(AVAILABLE DATA)
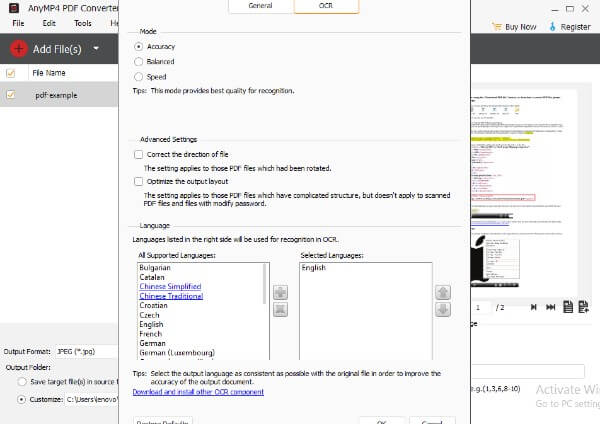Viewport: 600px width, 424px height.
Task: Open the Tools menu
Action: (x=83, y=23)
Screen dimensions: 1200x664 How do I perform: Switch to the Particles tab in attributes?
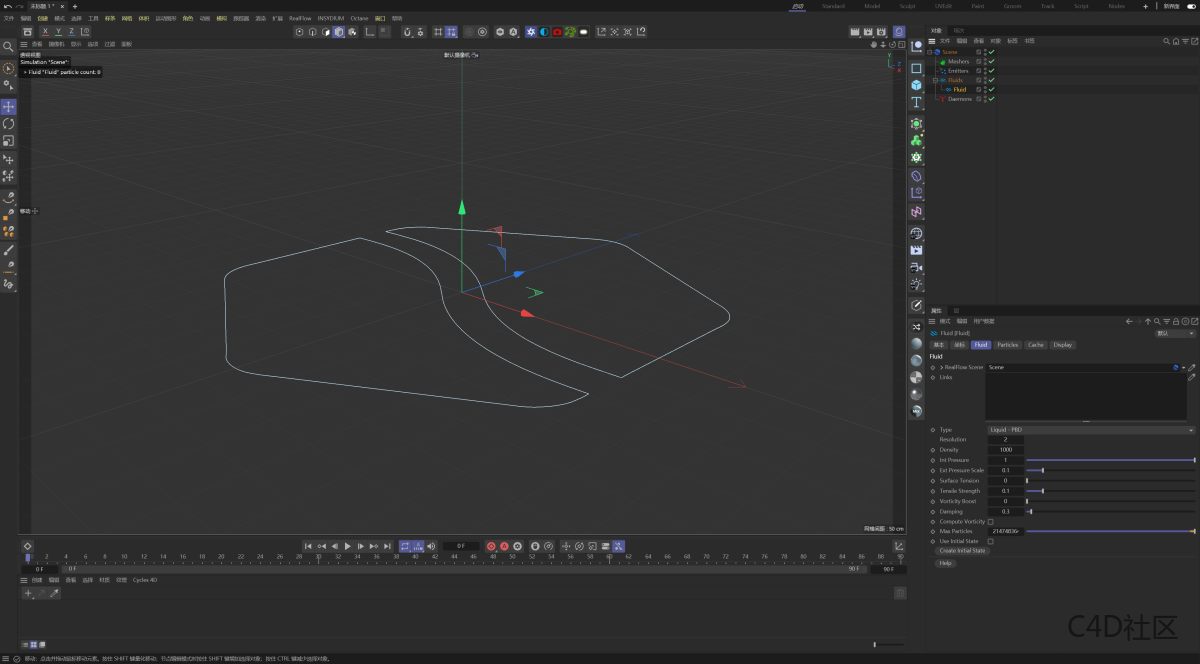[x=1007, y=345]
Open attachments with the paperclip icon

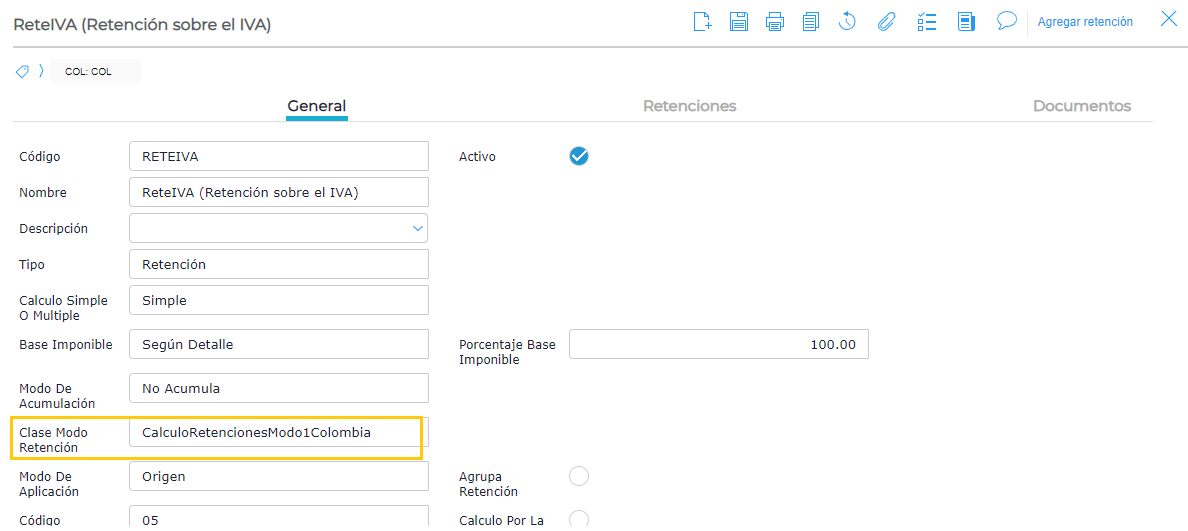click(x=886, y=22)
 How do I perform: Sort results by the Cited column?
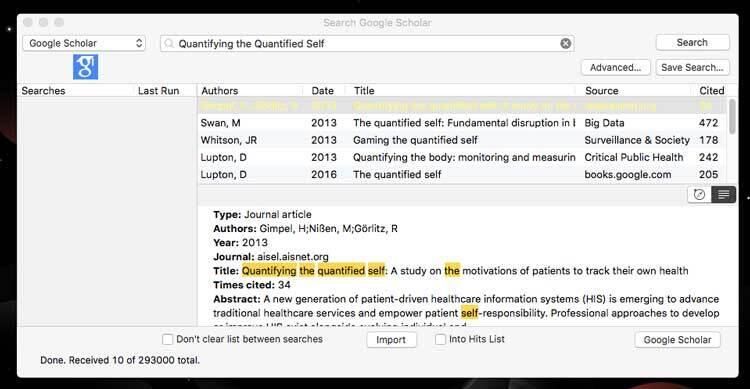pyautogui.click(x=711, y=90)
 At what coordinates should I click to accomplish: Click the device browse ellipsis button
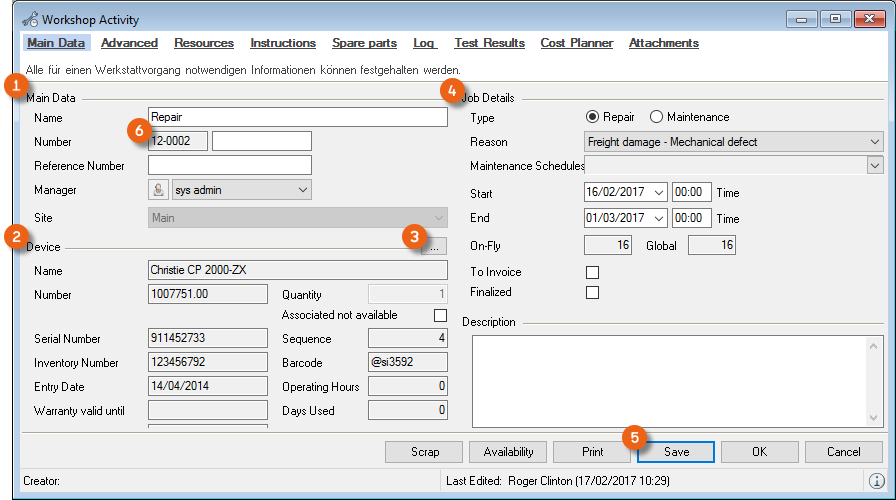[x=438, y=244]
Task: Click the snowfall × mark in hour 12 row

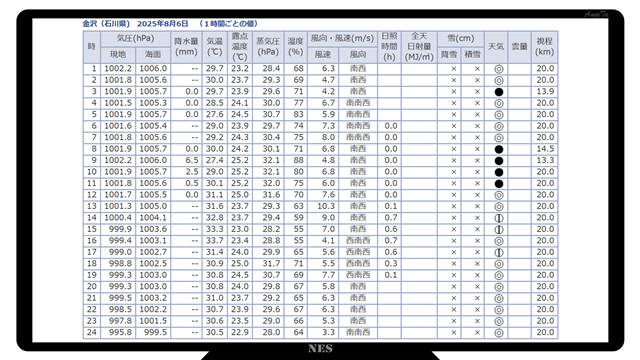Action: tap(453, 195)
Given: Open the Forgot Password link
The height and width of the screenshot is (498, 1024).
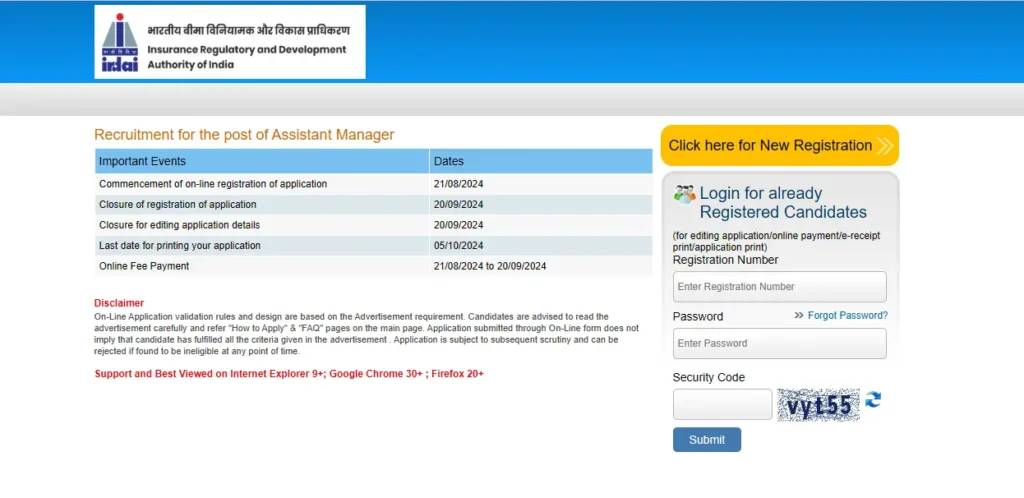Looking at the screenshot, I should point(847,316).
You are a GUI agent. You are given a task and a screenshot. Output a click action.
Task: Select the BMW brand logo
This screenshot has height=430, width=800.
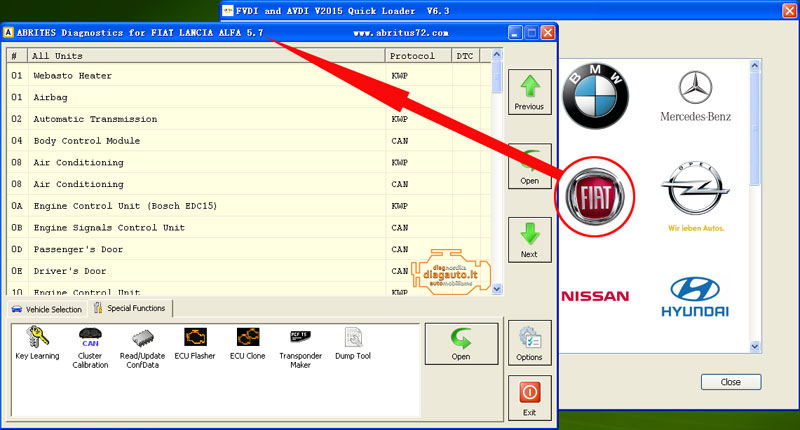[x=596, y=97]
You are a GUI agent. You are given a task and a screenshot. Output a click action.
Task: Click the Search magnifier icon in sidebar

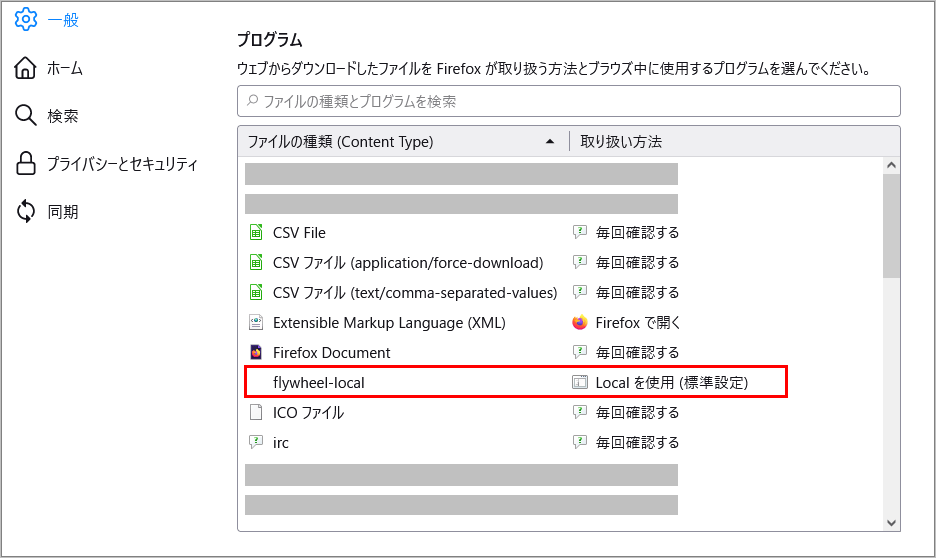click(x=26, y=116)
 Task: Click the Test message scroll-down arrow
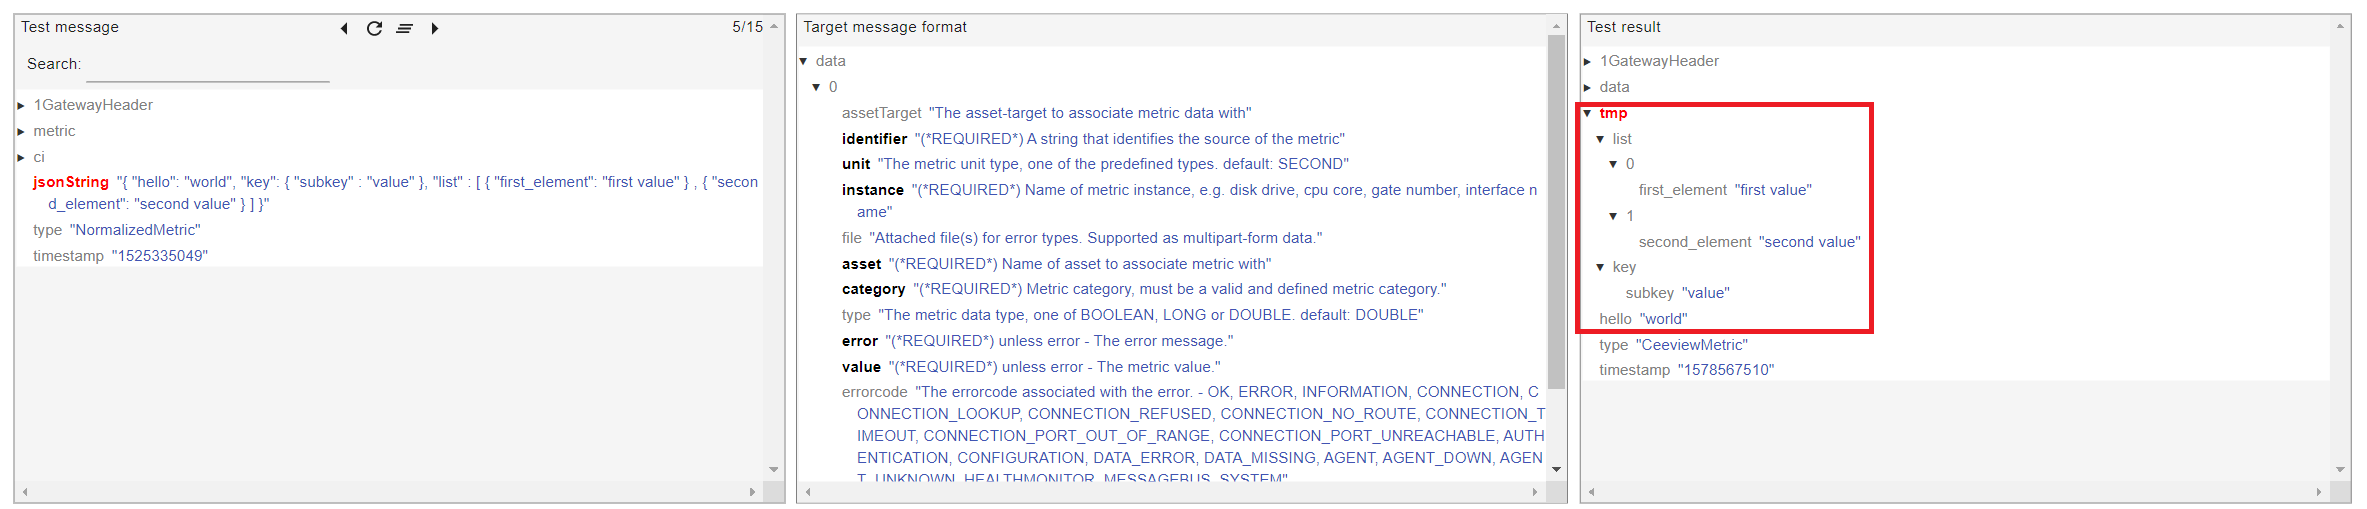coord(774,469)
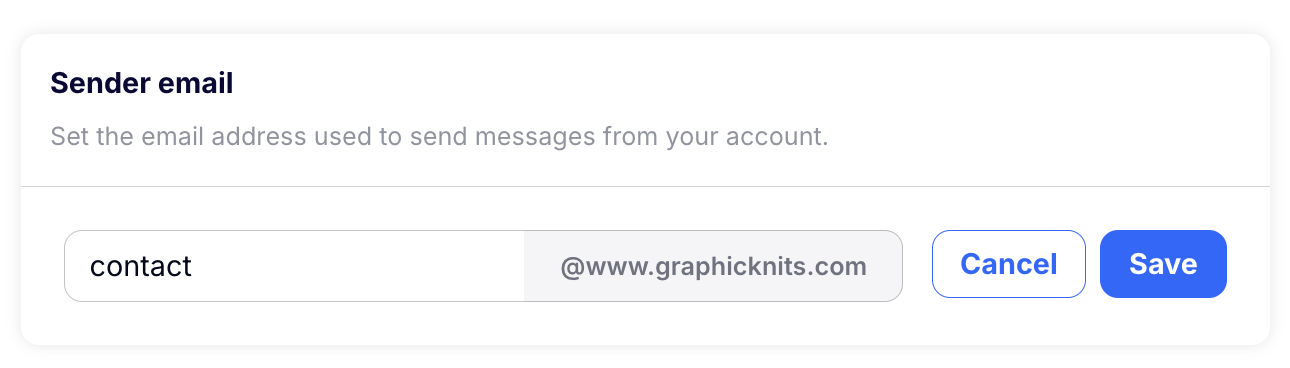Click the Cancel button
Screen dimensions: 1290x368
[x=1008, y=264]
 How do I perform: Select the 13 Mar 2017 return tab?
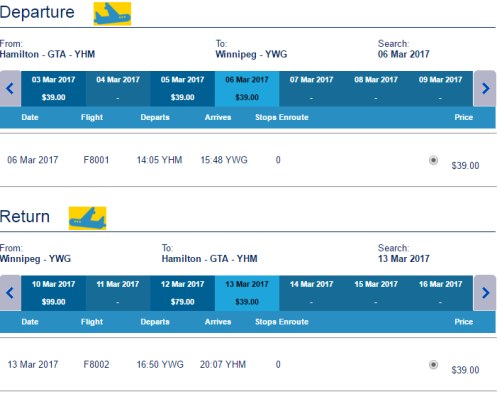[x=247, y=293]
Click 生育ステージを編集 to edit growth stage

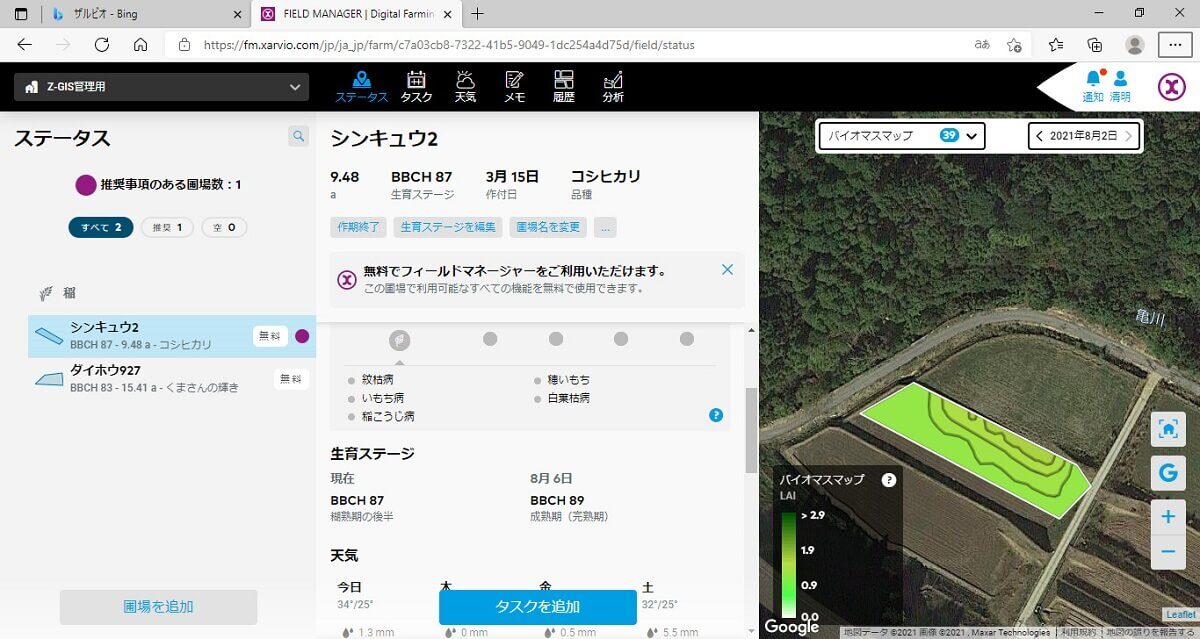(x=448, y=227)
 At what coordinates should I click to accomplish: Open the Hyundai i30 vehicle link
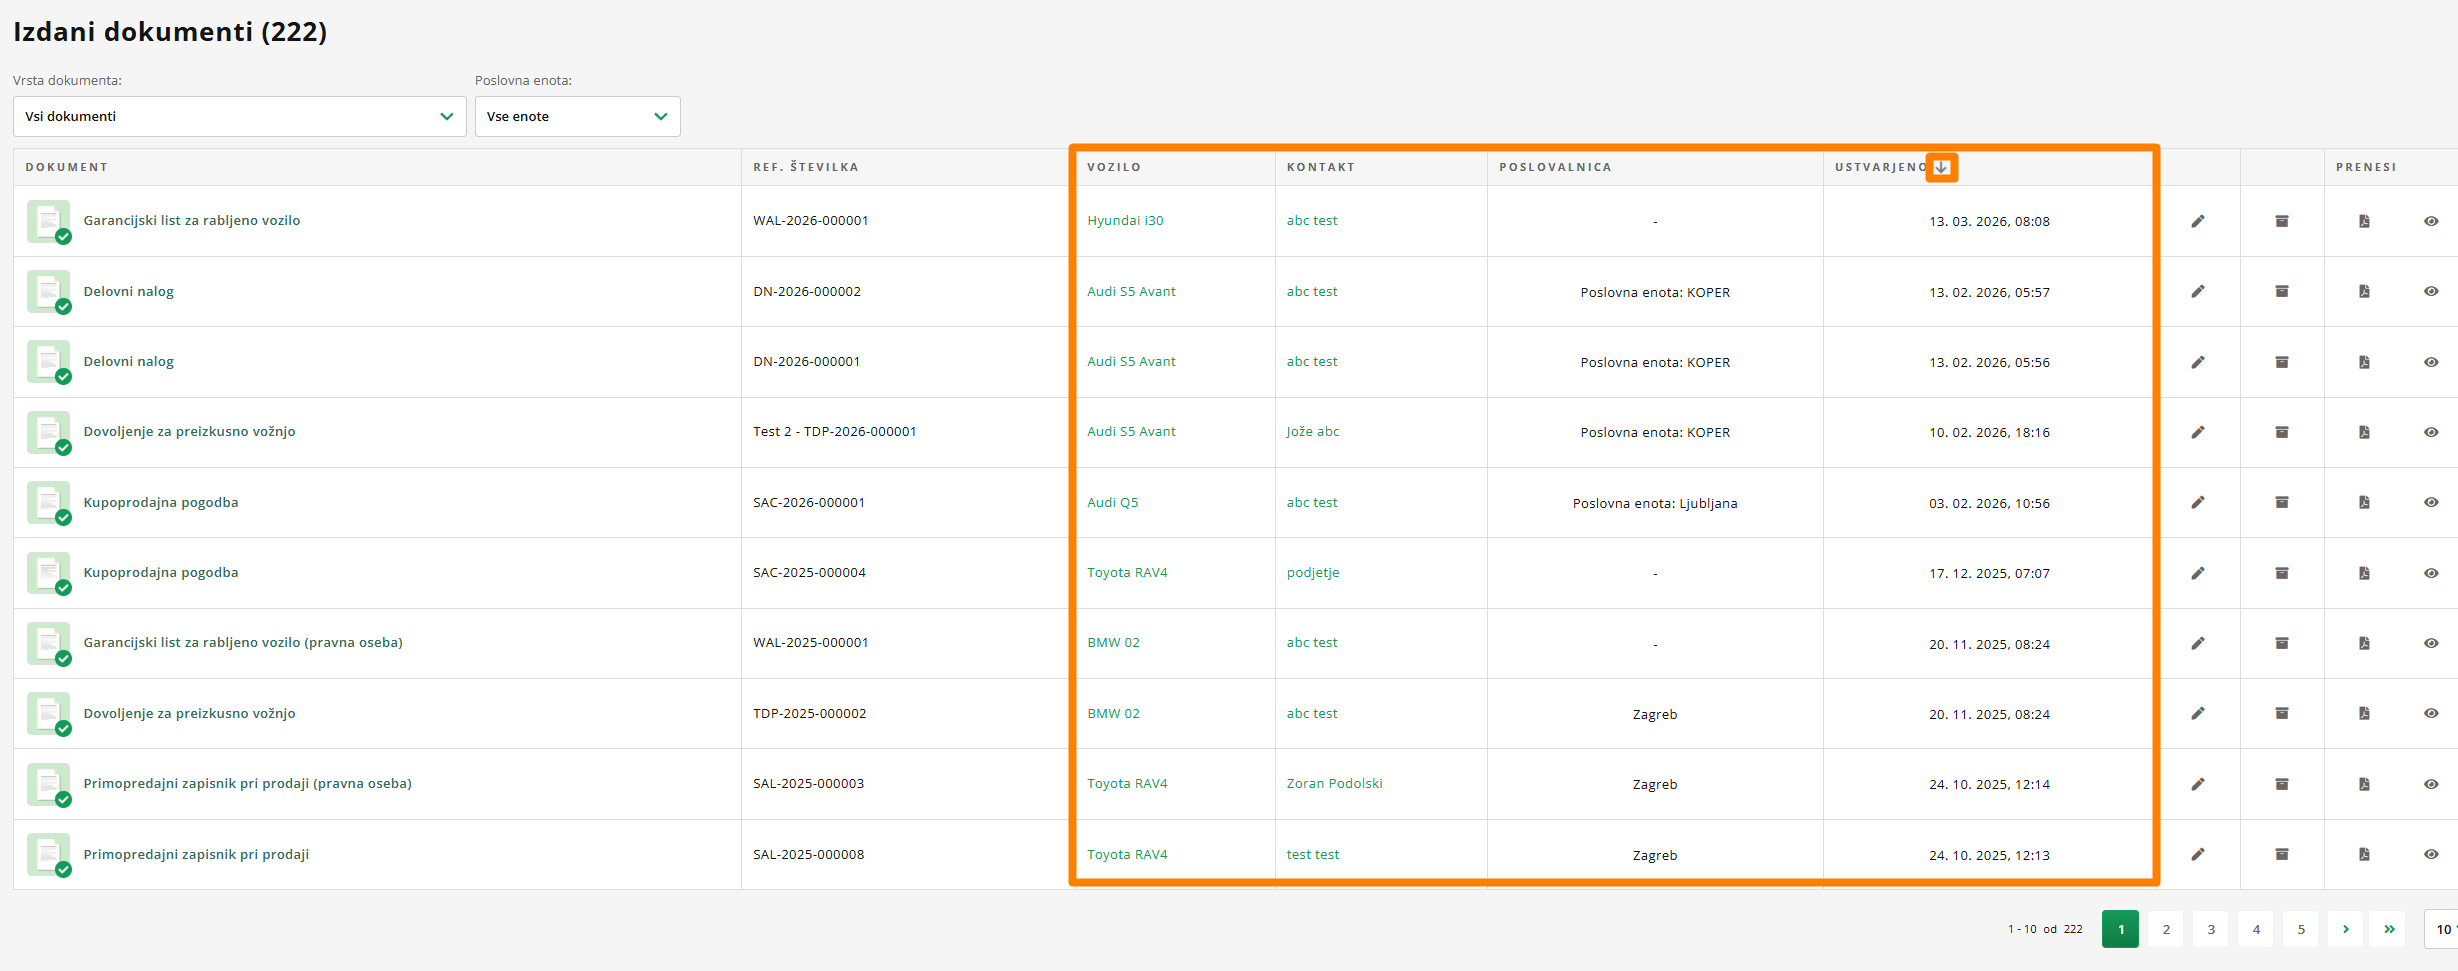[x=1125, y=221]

(PROBLEM DESCRIPTION)
Extract, without any images, the part of the material above that opens with the line containing "Screen dimensions: 1200x664" and closes with the line containing "Given: Open the Forgot Password link", both lines included.

(REPLY)
Screen dimensions: 1200x664 How do I perform: Switch to the Particles tab in attributes?
[x=1007, y=345]
Open attachments with the paperclip icon

click(x=886, y=22)
 How do I perform: Sort results by the Cited column?
pyautogui.click(x=711, y=90)
 At what coordinates should I click to accomplish: Click the device browse ellipsis button
[x=438, y=244]
Task: Click the snowfall × mark in hour 12 row

Action: tap(453, 195)
Given: Open the Forgot Password link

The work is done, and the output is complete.